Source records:
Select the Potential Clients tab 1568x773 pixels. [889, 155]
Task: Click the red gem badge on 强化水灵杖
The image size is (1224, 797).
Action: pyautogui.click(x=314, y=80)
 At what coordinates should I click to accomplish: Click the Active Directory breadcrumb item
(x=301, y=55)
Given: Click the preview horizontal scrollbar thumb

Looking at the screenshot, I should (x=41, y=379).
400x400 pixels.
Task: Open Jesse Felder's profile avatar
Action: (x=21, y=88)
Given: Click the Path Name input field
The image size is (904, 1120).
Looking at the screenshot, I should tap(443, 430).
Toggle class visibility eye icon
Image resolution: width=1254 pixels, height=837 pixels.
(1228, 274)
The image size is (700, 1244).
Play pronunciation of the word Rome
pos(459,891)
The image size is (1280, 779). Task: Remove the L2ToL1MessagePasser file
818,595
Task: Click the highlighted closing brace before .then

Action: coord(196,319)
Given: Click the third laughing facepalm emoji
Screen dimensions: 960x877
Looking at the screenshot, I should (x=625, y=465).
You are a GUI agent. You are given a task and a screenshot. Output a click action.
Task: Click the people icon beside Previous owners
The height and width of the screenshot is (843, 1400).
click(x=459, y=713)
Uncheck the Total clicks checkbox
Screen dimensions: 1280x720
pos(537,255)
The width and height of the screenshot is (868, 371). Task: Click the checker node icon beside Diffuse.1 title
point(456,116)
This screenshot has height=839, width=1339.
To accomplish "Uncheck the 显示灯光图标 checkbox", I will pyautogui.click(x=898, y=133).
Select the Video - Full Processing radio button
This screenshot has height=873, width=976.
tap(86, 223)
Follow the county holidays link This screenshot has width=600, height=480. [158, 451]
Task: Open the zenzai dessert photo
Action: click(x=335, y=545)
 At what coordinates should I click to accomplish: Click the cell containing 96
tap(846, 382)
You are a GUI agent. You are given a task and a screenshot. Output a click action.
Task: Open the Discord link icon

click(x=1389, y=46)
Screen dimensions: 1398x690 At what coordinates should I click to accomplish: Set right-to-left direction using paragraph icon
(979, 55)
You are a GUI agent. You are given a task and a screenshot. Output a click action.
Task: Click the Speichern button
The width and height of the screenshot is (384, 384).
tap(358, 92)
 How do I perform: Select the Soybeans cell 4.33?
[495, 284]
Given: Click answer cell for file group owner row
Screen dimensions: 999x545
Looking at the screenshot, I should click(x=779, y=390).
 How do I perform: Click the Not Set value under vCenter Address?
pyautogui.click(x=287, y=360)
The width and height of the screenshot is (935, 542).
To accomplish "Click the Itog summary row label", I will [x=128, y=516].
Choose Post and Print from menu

Task requirements: Determine how many lines above have the string "will" and output nothing besides the count.

Response to the exercise: 2